Healthy thinking and how to do it

Do you ever look at some people on social media and think, where on earth do you get the motivation to work out so much, eat right, look amazing and live life in between.

Life is a constant juggle. We have work, relationships, exercise, eating, sleeping, breathing, etc. We have so many things to do in a day, where does this healthy thinking come in? You may ask. Simply put, it is honestly the thinking that may make all these things above a little bit easier and lighter.

To think in a healthy way, is to make time before your week starts and everything goes crazy to, regroup, re-evaluate and give yourself grace to have changes in your schedule and time. Sometimes you won’t have time to make a healthy and nutritious meal, or you may not have the energy to cook some extensive healthy plate of food. That’s ok! You don’t need the added pressure. Instead, try to at least have some form of prepared food for those moments. If your budget allows for it, put some healthy snacks already cut up in a Tupperware and put it in the fridge.

Do something like an overnight oats that you can grab and go with. Maybe you haven’t had time to eat and you are in the middle of the day at work. Pack or stock up with some emergency snack bars at work.

We have to make time to reflect when we get a chance. Even if it’s for 10 minutes in your lunch break, or in the morning before you get up. Journalling is a great way of doing this. If your not really a journal person, use your notes on your phone and recap your week, day, month and try to see the positive things you have accomplished. Write down 3 things you are grateful for every day. You will see your mind changing, and hopefully find yourself in a positive and productive mindset, allowing yourself room for reflection and growth.

In terms of movement and exercise. You don’t have to fit your exercise into a 60 minute High-Intensity Workout to have an effect on your body. Break it up into your day, and when you have time. Do bouts of 10 minutes and mix it up. 10 minute walks. Create some accountability by asking someone at work to join you. So it can become a social thing too. Sometimes tweaking something slightly to trick ourselves to do what we need to do is the best way to form habits. Find something you like doing instead of forcing yourself to do an activity you can never sustain.

The mind is so powerful and as humans we live in a state of our Primal mind, the mind that reacts on our temporary needs. Therefore when I want to wake up early for a run, my mind will tell me that it’s too cold, or I can do it later. We have a choice to override this primal mind, and we have to, in order to change our habits and take control of our mind. Which I have written about in a few posts.

We need to give ourselves more credit. We are strong enough to override these thought patterns and form new ones that will benefit us more. Sleeping for more than 9 hours and less than 7 is so detrimental to our health, but if you have found yourself stuck in a bad sleeping habit, like me, you understand how difficult it is to get out of a certain pattern. You almost have to sleep train yourself again.

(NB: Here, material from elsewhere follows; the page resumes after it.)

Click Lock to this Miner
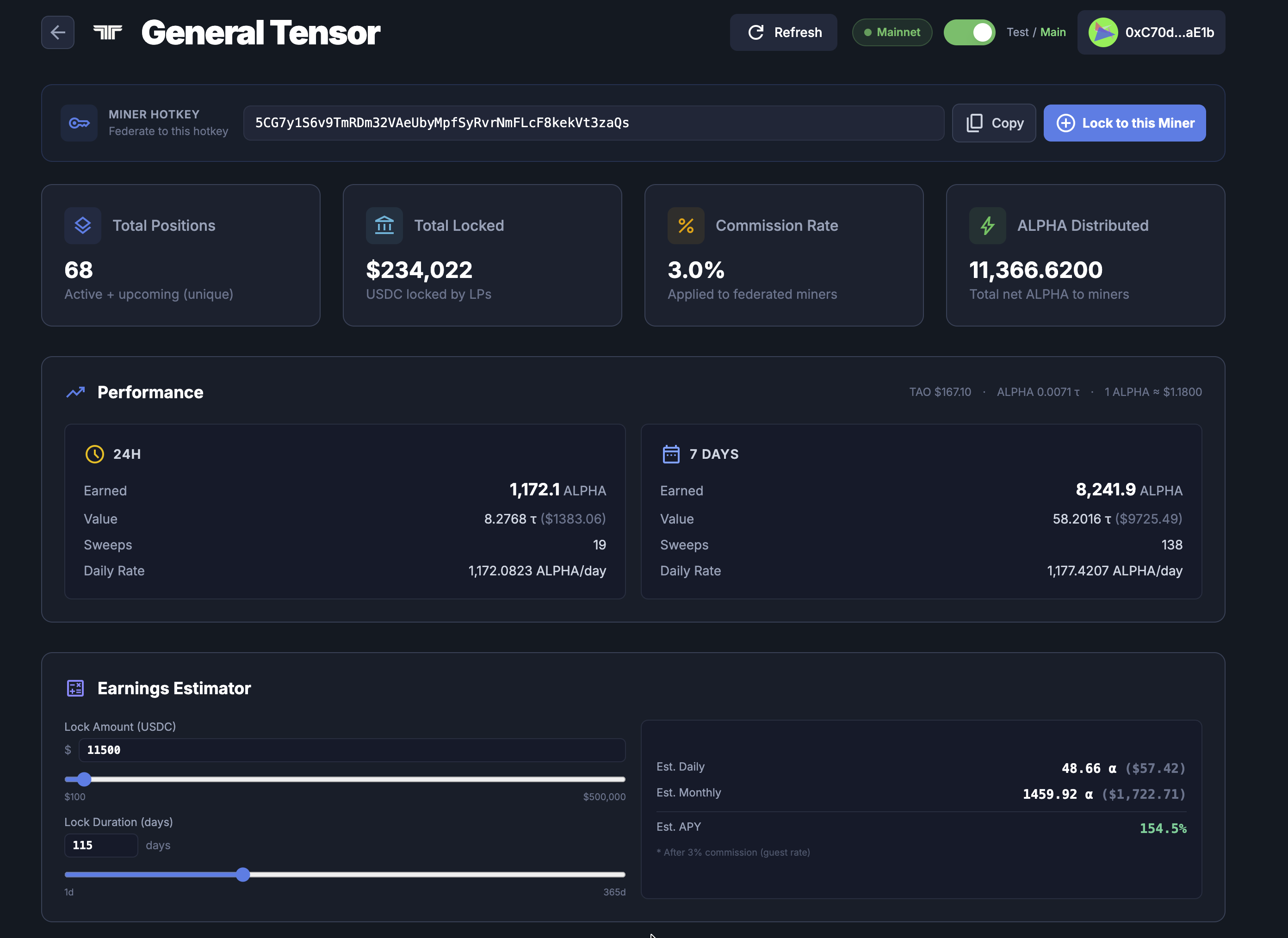The image size is (1288, 938). tap(1124, 123)
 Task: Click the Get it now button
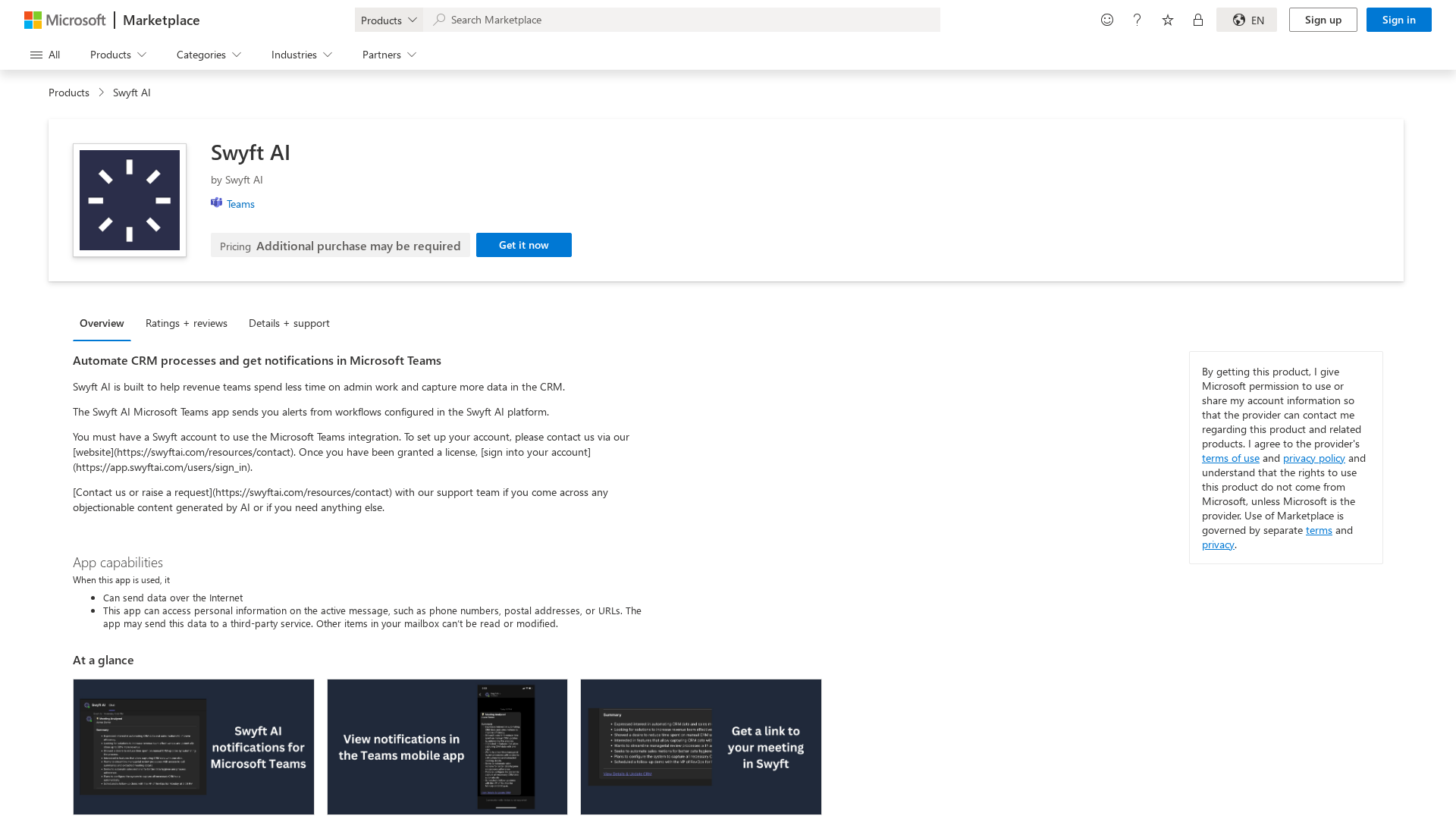coord(524,245)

Sleep is so important to our mental and physical health and completing the cycles of sleep, allowing us to be rejuvenated for a new day. The benefits of proper sleep are:

1. Improves memory

2. Gives us energy and allows us to be productive.

3. It allows our body’s physiological repair mechanisms to take place.

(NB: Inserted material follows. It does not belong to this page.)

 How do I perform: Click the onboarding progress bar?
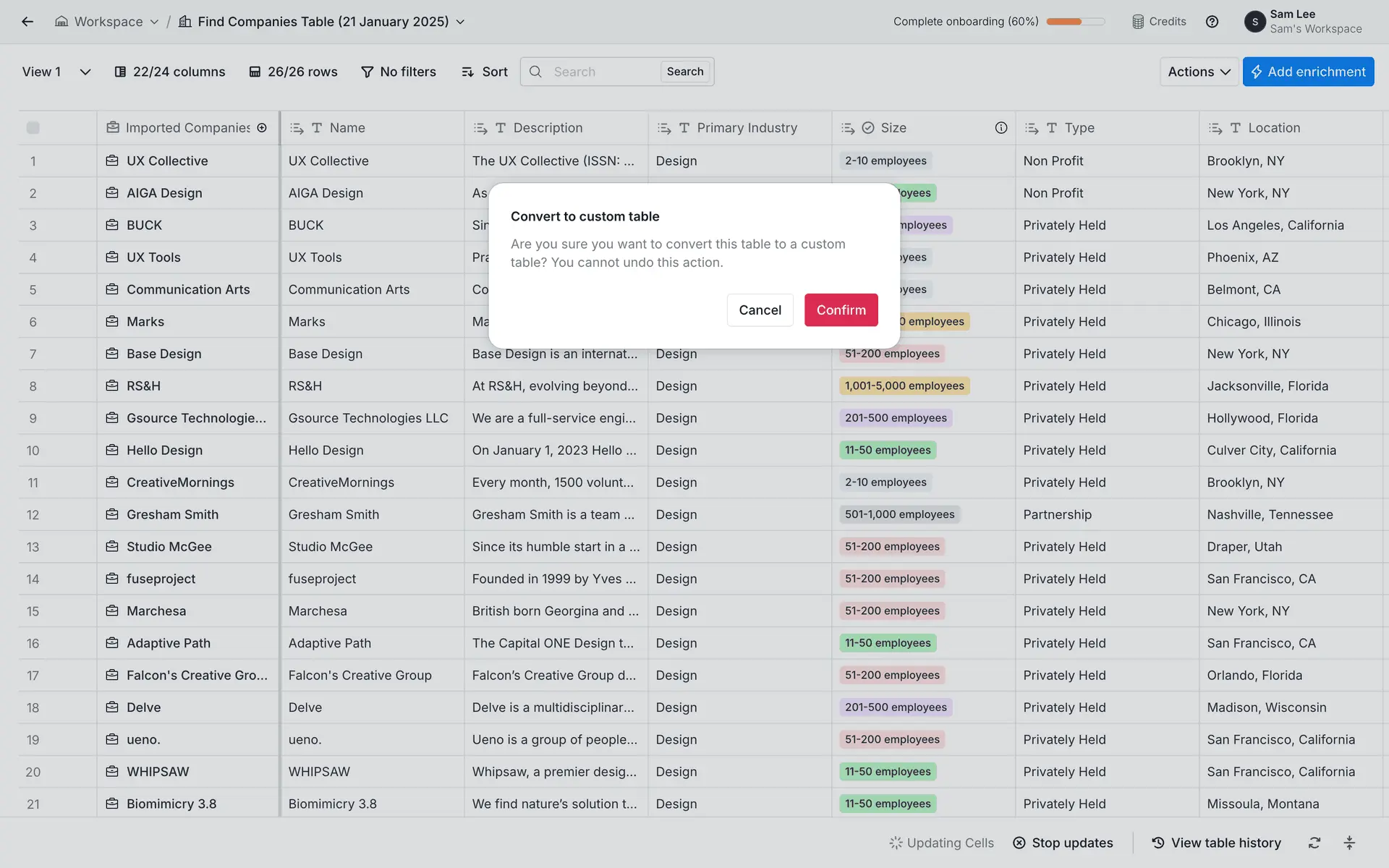[1075, 22]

4. Sleep has “major restorative functions in the body like muscle growth, tissue repair, protein synthesis, and growth hormone release occur mostly, or in some cases only, during sleep. “
A resource from the Division of Sleep Medicine at Harvard Medical School.

Nutrition is the equivalent of sleep. Both these have an effect on each other, and are both restorative to our body’s cells. Eating enough of the right type of food to sustain our muscles and brain during the day is key. Now how do you know what food to eat?

This will depend on so many factors, including time of day, how much you move around and exercise during the day, your personal taste preference. And about a million more factors. Now I can tell you to prepare meals beforehand, but you may not have the time or the energy or the resources. With the guidance of a Health coach you can learn to navigate all of these things to make a nutritious meal plan work during the week. Contact me via e-mail if you need some Health Coaching guidance.

Eating wholesome, nutritious meals will leave you feeling accomplished, healthy and ready for whatever might lie ahead of you. Food has a major impact on our mood, and the way we perform during the day. That’s why tweaking our eating plan is a great place to start a new lifestyle. It may even enable you to want to make more positive changes.